# Sorry another flu jab question



## cosmicgirl (Oct 2, 2009)

I had the flu jab in January this year before my 2nd ivf as I didn't fancy having to make the decision whether to have it or not if the tx worked.  I'm booked in for ivf again in Jan 2012 and was planning to go to Superdrug this weekend to get my jab for this season.  However earlier this week I got a surprise natural bfp so cancelled this weekend's jab and I don't know what to do.
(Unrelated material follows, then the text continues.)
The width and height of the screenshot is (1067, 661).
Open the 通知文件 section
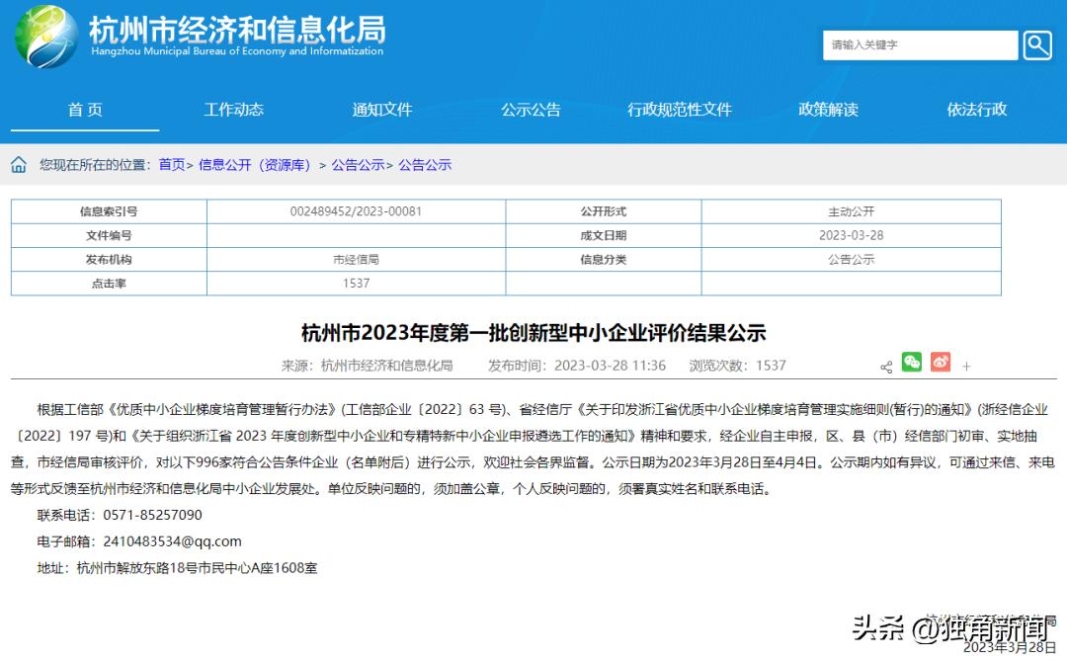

Would the jab I had in January still offer me protection, I'm thinking I saw somewhere it's the same strain this year?  If not, what is the current thinking about having the jab in your first trimester?


----------



## Mistletoe (Holly) (Jan 1, 2007)

It is recommended that you have it again as soon as possible even if you had it last season.
The department of health letter to health professionals for the flu vaccination plan recommends all trimesters of pregnancy 1,2 or 3rd. They also recommend repeat vaccination as no one knows how long effective immunity lasts.


----------



## cosmicgirl (Oct 2, 2009)

Thank you for your reply Hazel.  It's not what I wanted to hear but deep down it's what I knew the answer would be, I'll discuss it with my GP when I have my booking in appointment in a few weeks time.


----------